Deze regeling geeft uitvoering aan de artikelen 6, 7 en 8 van de Algemene wet inzake rijksbelastingen, de artikelen 29 en 31 van de Invorderingswet 1990, artikel 4:81 van de Algemene wet bestuursrecht en het betreffende artikel in de Verordening hondenbelasting 2008 op grond waarvan het college van burgemeester en wethouders nadere regels kan geven met betrekking tot de heffing en de invordering van hondenbelasting.
Degene die belastingplichtig wordt, alsmede de belastingplichtige die meer honden is gaan houden dan waarvoor hij aangifte heeft gedaan of is aangeslagen, is gehouden binnen zes weken nadat de genoemde omstandigheden zich hebben voorgedaan bij de in artikel 231, tweede lid, onderdeel b, van de Gemeentewet bedoelde gemeenteambtenaar een schriftelijk verzoek in te dienen om te worden uitgenodigd tot het doen van aangifte.
De belastingplichtige die niet binnen zes maanden na afloop van het belastingjaar is uitgenodigd tot het doen van aangifte of aan wie niet binnen zes maanden na afloop van het belastingjaar een aanslag is opgelegd, is gehouden binnen twee weken na afloop van die zes maanden bij de in artikel 231, tweede lid, onderdeel b, van de Gemeentewet bedoelde gemeenteambtenaar een schriftelijk verzoek in te dienen om te worden uitgenodigd tot het doen van aangifte.

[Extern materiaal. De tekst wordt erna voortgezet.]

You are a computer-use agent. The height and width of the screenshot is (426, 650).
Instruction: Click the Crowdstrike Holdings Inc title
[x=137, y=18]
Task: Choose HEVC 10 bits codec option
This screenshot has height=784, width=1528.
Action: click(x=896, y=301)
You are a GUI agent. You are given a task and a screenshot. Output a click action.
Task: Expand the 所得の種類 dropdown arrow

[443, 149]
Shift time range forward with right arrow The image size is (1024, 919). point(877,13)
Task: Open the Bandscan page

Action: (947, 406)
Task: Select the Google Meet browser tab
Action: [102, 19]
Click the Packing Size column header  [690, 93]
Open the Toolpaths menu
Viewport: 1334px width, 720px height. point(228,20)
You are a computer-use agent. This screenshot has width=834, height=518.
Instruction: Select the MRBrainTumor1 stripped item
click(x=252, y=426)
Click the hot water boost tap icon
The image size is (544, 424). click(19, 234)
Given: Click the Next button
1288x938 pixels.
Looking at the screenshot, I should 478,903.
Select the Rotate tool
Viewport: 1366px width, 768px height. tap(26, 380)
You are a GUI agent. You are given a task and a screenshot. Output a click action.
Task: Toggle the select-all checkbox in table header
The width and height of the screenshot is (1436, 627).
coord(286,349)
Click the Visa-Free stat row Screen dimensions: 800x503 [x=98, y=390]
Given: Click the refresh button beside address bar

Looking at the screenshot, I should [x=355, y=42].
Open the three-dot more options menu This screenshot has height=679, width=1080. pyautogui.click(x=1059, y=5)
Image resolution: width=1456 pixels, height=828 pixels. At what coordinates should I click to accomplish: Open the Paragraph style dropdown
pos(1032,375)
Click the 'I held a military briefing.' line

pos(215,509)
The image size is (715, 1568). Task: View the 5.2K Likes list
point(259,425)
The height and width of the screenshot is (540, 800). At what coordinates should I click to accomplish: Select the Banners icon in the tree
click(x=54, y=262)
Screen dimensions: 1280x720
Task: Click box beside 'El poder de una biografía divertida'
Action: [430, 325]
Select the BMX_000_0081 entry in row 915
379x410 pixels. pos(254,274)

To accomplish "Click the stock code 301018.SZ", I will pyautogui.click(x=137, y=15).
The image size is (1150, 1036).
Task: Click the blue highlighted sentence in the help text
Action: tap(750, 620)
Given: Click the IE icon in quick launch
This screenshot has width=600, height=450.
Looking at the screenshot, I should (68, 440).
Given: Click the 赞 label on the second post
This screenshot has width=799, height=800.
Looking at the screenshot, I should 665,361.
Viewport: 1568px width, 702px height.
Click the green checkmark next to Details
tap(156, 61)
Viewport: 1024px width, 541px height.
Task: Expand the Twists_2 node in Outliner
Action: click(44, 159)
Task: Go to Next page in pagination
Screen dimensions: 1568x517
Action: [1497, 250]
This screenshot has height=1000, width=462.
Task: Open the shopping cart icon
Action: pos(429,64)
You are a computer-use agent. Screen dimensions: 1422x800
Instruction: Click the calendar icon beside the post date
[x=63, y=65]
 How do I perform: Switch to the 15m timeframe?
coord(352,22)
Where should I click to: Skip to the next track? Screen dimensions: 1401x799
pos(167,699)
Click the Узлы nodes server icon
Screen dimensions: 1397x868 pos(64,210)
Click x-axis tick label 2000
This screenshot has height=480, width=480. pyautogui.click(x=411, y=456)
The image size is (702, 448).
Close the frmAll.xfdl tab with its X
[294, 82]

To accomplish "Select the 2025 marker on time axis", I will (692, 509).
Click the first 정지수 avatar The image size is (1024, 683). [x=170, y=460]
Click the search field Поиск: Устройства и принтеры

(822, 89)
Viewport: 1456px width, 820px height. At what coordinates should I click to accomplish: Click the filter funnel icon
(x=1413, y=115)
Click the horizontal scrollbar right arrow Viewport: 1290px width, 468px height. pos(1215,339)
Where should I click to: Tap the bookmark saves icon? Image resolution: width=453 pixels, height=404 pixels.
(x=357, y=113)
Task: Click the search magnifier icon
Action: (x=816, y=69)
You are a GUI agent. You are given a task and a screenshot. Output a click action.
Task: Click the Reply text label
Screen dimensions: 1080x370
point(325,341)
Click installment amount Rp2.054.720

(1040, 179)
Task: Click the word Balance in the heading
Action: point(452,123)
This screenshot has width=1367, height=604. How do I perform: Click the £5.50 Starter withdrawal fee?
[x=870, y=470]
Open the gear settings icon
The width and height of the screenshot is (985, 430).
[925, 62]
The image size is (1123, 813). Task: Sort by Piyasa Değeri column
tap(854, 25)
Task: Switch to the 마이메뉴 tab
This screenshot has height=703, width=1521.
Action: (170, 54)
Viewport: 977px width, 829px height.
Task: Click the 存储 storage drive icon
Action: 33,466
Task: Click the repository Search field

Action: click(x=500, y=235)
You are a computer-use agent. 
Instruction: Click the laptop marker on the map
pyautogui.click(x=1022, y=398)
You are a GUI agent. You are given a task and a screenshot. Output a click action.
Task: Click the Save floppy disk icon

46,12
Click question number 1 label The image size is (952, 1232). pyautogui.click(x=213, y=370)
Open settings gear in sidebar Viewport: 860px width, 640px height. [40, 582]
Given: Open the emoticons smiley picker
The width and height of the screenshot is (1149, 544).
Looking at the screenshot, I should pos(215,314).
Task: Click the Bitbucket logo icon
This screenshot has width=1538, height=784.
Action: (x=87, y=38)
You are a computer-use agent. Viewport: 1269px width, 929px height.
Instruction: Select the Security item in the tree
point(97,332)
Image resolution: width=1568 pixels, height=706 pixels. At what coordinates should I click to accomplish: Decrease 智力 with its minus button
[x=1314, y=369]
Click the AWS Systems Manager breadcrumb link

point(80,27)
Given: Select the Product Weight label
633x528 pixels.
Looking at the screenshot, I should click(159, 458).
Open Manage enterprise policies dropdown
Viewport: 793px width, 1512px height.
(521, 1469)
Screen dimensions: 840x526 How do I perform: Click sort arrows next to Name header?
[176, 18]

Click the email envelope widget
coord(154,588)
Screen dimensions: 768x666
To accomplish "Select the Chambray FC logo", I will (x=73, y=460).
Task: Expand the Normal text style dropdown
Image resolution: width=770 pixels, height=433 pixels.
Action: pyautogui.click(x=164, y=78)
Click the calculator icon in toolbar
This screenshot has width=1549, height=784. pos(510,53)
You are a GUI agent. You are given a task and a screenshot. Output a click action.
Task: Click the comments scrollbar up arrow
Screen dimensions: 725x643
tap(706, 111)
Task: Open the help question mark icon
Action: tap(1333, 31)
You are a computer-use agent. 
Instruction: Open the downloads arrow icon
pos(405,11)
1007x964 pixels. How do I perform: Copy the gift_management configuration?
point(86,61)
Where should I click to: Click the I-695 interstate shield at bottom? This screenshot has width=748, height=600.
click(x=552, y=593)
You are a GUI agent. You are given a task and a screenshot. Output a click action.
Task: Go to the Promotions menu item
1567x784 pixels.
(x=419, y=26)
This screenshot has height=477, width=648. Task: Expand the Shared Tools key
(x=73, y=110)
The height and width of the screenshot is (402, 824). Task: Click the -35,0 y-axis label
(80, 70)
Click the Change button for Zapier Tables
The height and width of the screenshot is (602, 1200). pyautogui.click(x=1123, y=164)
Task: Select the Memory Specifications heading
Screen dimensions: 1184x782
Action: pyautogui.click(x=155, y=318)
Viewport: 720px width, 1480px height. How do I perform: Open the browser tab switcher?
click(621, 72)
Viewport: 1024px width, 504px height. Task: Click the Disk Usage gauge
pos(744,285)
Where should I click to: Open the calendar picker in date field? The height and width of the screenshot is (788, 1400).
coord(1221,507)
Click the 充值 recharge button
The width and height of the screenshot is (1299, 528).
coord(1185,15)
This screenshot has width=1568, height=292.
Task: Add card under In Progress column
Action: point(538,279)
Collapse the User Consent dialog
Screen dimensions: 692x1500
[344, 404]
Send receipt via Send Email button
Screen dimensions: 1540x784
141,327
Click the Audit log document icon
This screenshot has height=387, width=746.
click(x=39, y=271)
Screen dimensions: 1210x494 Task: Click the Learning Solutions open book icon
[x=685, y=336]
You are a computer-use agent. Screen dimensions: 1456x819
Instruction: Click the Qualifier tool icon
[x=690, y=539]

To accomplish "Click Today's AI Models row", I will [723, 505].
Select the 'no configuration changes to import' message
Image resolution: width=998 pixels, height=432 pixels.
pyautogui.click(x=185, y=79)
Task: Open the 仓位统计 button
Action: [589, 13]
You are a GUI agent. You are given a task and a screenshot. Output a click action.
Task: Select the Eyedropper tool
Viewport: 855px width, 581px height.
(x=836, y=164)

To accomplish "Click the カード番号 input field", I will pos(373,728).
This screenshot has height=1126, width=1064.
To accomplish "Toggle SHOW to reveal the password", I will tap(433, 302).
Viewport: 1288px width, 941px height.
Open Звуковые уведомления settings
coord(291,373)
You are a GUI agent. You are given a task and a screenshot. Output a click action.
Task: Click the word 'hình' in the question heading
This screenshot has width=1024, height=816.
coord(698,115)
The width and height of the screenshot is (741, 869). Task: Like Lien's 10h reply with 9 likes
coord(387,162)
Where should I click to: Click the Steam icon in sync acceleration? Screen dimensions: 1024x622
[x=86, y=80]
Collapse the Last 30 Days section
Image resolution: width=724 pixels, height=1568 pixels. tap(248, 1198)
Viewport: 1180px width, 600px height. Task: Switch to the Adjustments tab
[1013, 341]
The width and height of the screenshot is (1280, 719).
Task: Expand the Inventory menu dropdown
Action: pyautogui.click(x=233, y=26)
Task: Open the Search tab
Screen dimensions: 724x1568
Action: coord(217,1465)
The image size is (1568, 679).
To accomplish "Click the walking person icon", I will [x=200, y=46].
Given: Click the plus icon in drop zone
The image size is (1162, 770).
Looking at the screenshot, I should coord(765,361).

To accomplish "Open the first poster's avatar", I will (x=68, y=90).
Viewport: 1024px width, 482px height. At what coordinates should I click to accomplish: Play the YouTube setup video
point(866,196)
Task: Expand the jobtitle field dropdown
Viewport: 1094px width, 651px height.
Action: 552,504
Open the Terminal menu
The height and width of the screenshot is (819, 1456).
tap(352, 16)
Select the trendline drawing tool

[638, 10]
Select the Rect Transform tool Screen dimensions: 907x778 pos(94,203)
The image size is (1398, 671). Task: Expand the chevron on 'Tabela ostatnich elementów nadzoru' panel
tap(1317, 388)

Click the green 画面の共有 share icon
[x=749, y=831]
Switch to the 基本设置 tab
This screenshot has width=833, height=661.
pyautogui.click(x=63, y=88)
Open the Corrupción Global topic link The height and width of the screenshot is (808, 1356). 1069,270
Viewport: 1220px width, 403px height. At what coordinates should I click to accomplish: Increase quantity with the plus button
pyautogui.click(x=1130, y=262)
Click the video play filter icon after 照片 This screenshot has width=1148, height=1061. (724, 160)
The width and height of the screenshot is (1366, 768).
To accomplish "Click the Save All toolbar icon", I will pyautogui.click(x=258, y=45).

Artikel 4 Inwerkingtreding en citeertitel
De Uitvoeringsregeling hondenbelasting 2008, vastgesteld bij besluit van ons college van 11 december 2007, bekendgemaakt op 20 december 2007 en in werking getreden op 1 januari 2008, wordt ingetrokken met ingang van 1 januari 2011, met dien verstande dat deze van toepassing blijft voor belastbare feiten die betrekking hebben op de periode v 1 januari 2011.